Copy the rows below word for word, leaving out the pictures.
--- START OF Excerpted records ---
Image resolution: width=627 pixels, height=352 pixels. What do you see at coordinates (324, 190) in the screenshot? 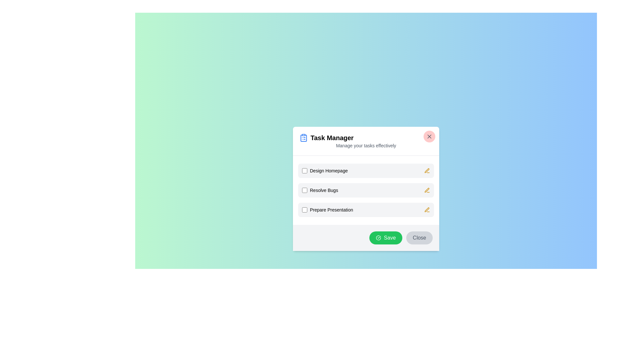
I see `text label located in the second row of the Task Manager interface, which provides context for the task 'Design Homepage'` at bounding box center [324, 190].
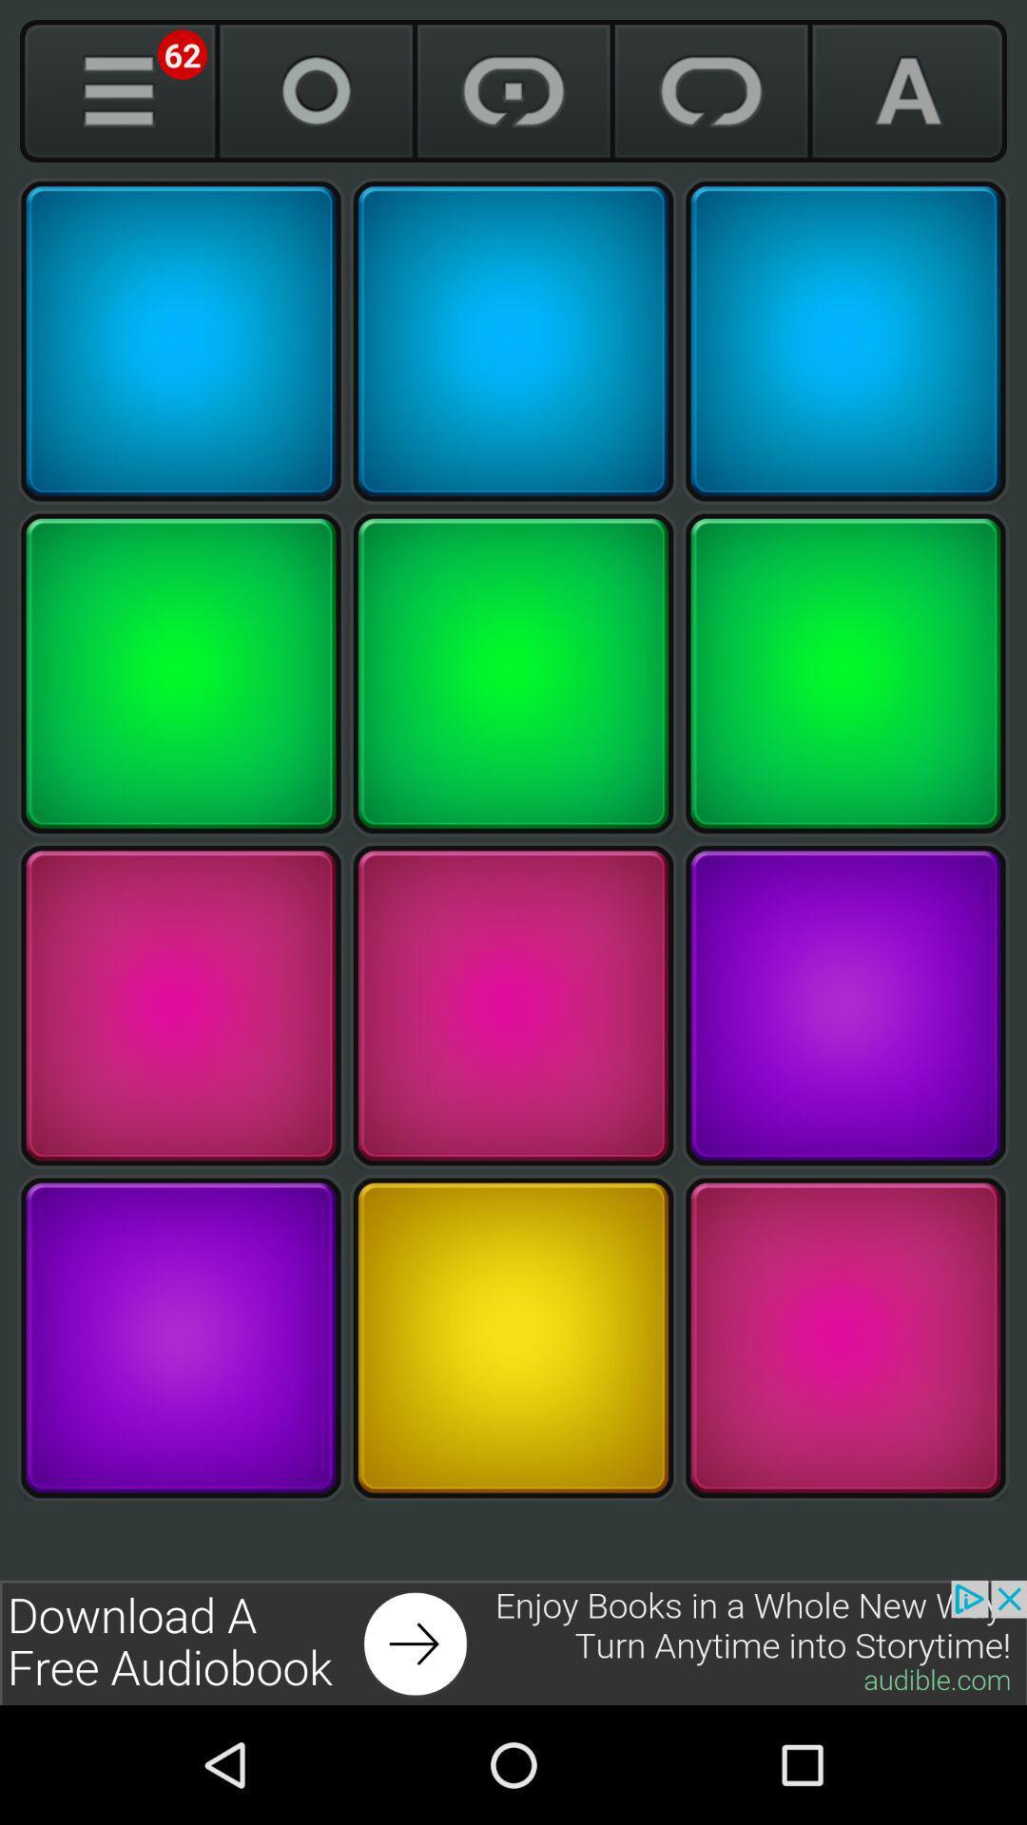 Image resolution: width=1027 pixels, height=1825 pixels. I want to click on blue color, so click(844, 341).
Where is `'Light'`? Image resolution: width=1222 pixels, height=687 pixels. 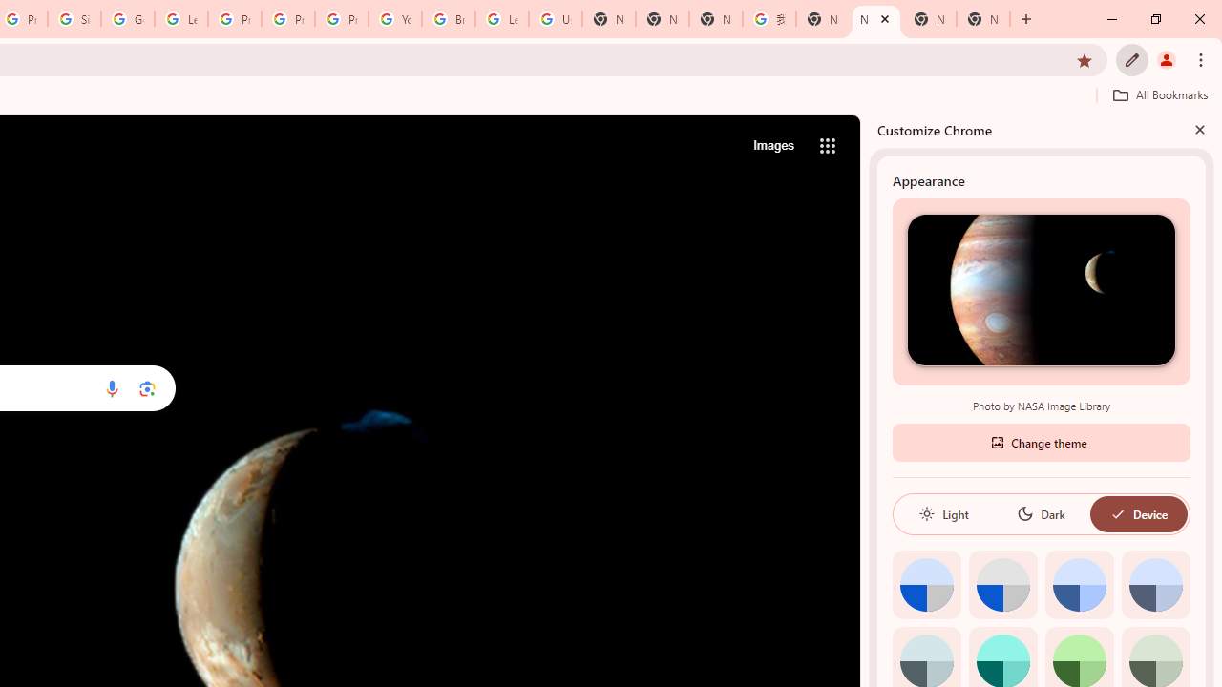
'Light' is located at coordinates (943, 513).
--- END OF Excerpted records ---
Response below:
Image resolution: width=627 pixels, height=352 pixels. What do you see at coordinates (324, 190) in the screenshot? 
I see `text label located in the second row of the Task Manager interface, which provides context for the task 'Design Homepage'` at bounding box center [324, 190].
 Image resolution: width=1027 pixels, height=1825 pixels. I want to click on blue color, so click(844, 341).
Where is `'Light'`? Image resolution: width=1222 pixels, height=687 pixels. 
'Light' is located at coordinates (943, 513).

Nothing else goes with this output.